— Begin Selection —

This repo contains a prototype of Narwhal and Tusk. It supplements the paper [Narwhal and Tusk: A DAG-based Mempool and Efficient BFT Consensus](https://arxiv.org/pdf/2105.11827.pdf).

## Overview
We propose separating the task of transaction dissemination from transaction ordering, to enable high-performance
Byzantine fault-tolerant consensus in a permissioned setting. To this end, we design and evaluate a mempool protocol,
Narwhal, specializing in high-throughput reliable dissemination and storage of causal histories of transactions. Narwhal
tolerates an asynchronous network and maintains its performance despite failures. We demonstrate that composing
Narwhal with a partially synchronous consensus protocol (HotStuff) yields significantly better throughput even in the
presence of faults. However, loss of liveness during view-changes can result in high latency. To achieve overall good
performance when faults occur we propose Tusk, a zero-message overhead asynchronous consensus protocol embedded within Narwhal. We demonstrate its high performance under a variety of configurations and faults. Further, Narwhal is designed to easily scale-out using multiple workers at each validator, and we demonstrate that there is no foreseeable limit to the throughput we can achieve for consensus,
with a few seconds latency.

— End Selection —
— Begin Data block —

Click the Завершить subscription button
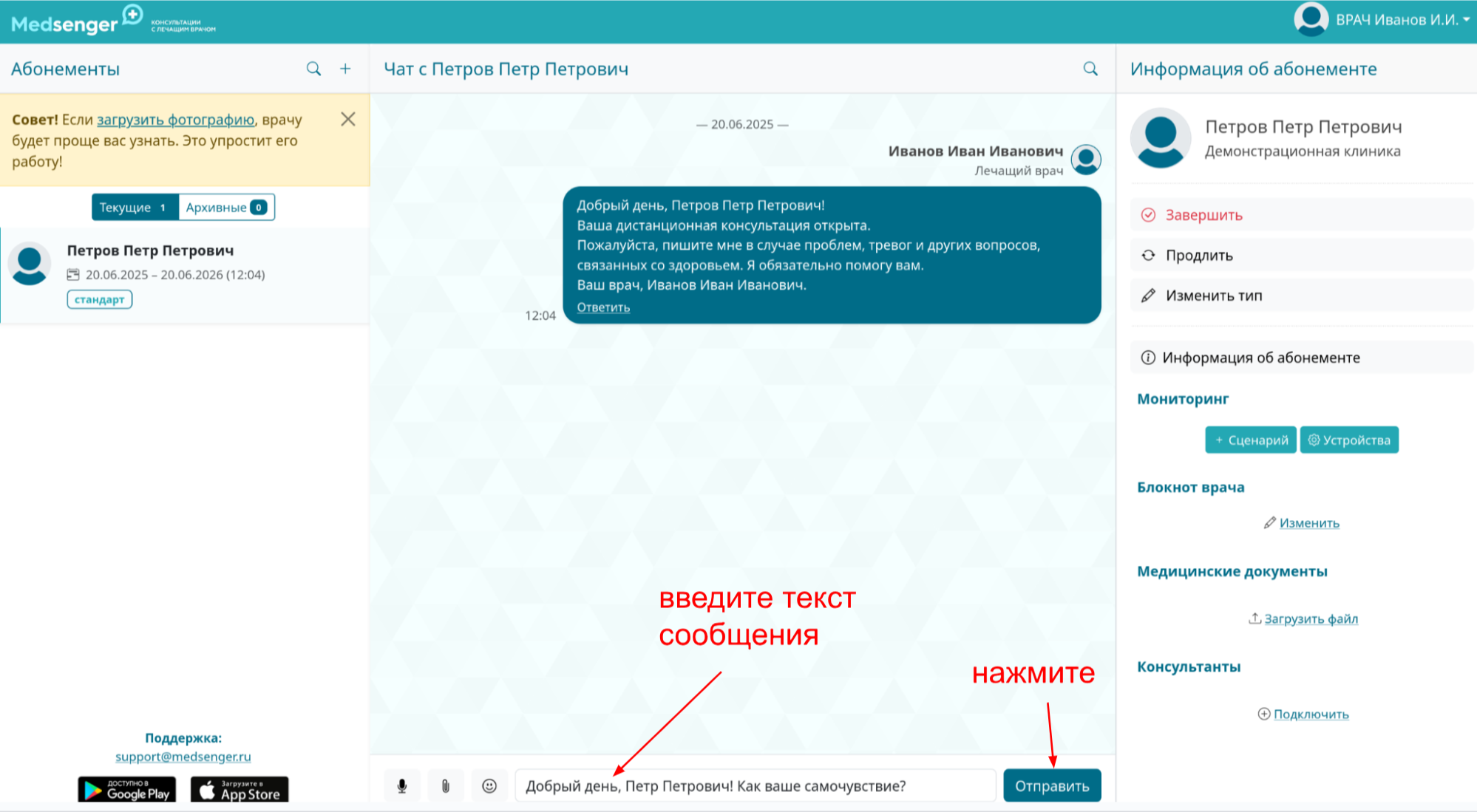1477x812 pixels. pos(1203,215)
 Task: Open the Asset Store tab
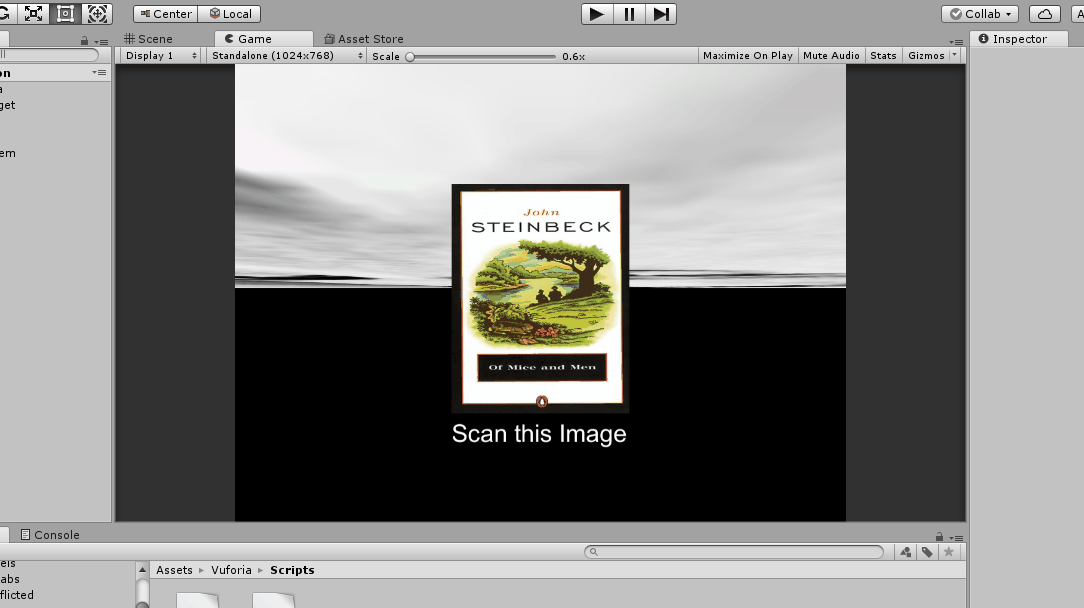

— End Data block —

_Work instructions_:
a: In the Narwhal and Tusk overview, which partially synchronous consensus protocol is composed with Narwhal?
b: What are all the protocols named in the Narwhal and Tusk overview?
c: Carry the Narwhal and Tusk overview forward from its last sentence.
The material has nothing to do with the Narwhal and Tusk overview.

_Answers to the problems_:
a: HotStuff.

b: Narwhal, HotStuff, Tusk

c:
As a summary of results, on a Wide Area Network (WAN), Hotstuff over Narwhal achieves 170,000 tx/sec with a 2.5-sec
latency instead of 1,800 tx/sec with 1-sec latency of Hotstuff.
Additional workers increase throughput linearly to 600,000
tx/sec without any latency increase. Tusk achieves 140,000
tx/sec with 4 seconds latency or 20x better than the state-of-the-art asynchronous protocol. Under faults, both Narwhal
based protocols maintain high throughput, but the HotStuff
variant suffers from slightly higher latency.

## Getting Started
The core protocols are written in Rust, but all benchmarking scripts are written in Python and run with [Fabric](http://www.fabfile.org/).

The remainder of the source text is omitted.